What you return must be an exact copy of the lines in the listing below between the line holding "Instruction: Open the Organize dropdown menu" and the line holding "Open the sticky note / notes icon", inclusive, and nothing more.

[Record extracts]

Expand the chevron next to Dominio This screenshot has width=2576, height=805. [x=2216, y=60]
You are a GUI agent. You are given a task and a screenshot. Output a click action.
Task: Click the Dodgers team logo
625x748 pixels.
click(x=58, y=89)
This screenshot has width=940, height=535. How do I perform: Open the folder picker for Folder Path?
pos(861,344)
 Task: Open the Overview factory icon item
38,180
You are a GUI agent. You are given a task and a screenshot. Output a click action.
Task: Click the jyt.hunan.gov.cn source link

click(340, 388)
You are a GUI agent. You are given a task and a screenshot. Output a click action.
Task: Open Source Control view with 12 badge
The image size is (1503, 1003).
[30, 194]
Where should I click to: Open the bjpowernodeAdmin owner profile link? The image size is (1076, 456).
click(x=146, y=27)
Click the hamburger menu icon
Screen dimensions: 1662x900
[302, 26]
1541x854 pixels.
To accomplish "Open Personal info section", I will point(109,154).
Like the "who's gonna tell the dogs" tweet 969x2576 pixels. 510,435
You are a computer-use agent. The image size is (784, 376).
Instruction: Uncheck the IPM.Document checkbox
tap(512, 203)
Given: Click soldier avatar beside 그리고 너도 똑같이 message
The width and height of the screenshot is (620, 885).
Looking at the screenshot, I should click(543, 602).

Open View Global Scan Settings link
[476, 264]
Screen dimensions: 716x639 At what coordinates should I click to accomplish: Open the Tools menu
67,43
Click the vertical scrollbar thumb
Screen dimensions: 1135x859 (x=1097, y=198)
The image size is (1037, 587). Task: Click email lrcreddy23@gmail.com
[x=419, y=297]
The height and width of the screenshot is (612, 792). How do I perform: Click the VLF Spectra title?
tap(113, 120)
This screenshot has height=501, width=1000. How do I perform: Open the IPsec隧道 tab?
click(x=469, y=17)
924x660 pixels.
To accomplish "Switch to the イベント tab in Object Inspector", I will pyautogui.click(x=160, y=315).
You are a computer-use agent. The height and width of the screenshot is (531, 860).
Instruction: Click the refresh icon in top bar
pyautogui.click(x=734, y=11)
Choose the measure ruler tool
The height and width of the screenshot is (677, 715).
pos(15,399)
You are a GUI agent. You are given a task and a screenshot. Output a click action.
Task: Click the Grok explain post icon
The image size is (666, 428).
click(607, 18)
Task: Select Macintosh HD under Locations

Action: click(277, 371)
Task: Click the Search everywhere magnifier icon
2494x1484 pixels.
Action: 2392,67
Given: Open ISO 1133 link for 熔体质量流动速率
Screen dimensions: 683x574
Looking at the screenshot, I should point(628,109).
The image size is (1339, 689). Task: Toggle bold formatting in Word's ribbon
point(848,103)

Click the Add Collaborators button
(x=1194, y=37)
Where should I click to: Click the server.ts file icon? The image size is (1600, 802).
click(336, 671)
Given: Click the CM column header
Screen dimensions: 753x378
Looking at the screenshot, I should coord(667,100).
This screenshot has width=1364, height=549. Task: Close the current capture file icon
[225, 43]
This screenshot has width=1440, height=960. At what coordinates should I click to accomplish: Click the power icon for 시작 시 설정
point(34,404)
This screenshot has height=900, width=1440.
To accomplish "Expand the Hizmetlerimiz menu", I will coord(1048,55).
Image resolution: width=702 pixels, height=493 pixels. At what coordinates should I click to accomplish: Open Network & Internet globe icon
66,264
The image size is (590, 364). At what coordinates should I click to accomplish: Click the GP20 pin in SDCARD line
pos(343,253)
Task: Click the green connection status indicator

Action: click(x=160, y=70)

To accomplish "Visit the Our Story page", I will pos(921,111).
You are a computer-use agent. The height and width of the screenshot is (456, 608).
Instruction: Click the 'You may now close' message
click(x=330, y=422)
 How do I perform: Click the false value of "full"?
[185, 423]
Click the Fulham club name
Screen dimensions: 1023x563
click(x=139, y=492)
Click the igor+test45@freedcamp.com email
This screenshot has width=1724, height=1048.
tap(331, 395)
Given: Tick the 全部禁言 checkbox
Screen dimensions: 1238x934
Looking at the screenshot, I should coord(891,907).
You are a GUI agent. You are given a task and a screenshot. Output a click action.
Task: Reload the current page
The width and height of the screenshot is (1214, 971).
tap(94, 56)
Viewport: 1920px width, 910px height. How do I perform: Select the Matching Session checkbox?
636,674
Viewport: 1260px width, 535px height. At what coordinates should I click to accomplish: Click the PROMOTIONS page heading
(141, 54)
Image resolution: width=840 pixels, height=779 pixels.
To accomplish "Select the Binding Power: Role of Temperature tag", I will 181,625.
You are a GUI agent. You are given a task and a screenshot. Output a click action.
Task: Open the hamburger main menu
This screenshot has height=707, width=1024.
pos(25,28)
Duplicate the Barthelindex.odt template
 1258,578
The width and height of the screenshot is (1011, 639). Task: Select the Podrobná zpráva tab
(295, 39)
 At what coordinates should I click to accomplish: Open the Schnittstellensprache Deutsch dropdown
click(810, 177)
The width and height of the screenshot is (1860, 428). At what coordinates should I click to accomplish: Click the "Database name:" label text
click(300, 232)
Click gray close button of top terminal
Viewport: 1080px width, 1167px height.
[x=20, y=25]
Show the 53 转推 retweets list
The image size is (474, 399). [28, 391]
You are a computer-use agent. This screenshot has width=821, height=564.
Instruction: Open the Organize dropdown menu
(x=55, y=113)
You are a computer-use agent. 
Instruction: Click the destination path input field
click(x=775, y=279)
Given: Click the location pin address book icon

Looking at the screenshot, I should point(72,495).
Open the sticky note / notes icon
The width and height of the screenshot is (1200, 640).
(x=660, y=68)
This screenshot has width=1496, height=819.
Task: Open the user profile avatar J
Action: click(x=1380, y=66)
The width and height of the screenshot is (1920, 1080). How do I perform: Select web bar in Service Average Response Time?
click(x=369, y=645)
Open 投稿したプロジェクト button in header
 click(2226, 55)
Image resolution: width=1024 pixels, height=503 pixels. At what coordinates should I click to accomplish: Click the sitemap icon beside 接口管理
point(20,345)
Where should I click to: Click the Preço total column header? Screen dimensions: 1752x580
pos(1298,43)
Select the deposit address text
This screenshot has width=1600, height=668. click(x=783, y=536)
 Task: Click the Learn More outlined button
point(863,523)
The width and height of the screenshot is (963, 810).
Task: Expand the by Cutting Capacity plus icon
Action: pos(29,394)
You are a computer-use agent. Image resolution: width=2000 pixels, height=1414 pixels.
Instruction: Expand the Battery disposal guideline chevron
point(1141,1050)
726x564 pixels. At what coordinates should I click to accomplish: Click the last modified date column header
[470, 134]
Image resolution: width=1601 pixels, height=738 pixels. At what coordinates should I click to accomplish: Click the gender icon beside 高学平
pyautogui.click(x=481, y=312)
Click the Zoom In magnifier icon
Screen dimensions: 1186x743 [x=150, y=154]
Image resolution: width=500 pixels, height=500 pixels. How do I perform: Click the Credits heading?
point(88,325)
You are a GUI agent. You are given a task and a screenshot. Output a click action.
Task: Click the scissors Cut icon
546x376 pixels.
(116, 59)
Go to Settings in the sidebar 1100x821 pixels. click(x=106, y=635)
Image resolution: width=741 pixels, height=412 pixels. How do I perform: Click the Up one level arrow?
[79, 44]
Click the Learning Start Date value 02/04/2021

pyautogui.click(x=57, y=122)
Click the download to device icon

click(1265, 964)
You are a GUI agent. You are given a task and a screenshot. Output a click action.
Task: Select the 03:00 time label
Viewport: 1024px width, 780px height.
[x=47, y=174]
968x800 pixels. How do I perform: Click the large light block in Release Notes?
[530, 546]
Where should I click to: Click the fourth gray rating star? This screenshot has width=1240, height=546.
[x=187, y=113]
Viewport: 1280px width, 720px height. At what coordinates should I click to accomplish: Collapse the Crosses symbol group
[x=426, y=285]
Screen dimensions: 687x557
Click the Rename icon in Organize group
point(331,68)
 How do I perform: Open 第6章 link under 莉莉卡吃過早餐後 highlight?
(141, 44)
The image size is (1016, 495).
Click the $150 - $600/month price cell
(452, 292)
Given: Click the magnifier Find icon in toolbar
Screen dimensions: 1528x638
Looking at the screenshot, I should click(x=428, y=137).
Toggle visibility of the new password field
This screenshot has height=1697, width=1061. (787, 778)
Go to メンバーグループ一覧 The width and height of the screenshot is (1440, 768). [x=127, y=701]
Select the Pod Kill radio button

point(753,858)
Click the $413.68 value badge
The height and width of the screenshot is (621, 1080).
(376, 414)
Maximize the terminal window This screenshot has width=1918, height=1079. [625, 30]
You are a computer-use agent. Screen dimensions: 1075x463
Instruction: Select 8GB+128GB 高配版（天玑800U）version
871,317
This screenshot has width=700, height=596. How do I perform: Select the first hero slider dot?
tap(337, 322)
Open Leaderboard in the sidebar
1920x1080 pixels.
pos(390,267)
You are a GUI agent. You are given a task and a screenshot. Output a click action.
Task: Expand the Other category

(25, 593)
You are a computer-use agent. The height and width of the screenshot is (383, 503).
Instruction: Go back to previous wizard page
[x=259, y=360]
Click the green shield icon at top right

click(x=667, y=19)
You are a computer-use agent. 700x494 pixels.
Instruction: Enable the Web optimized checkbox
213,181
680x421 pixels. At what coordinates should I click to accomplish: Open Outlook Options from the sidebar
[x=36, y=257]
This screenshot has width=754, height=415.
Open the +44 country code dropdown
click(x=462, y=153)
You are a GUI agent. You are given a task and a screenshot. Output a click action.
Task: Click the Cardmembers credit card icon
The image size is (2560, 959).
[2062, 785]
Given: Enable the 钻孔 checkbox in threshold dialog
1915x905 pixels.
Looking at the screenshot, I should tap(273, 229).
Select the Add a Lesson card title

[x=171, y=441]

[/Record extracts]

» **Problem solution**:
Instruction: Open the Organize dropdown menu
(x=55, y=113)
You are a computer-use agent. 
Instruction: Click the destination path input field
click(x=775, y=279)
Given: Click the location pin address book icon

Looking at the screenshot, I should point(72,495).
Open the sticky note / notes icon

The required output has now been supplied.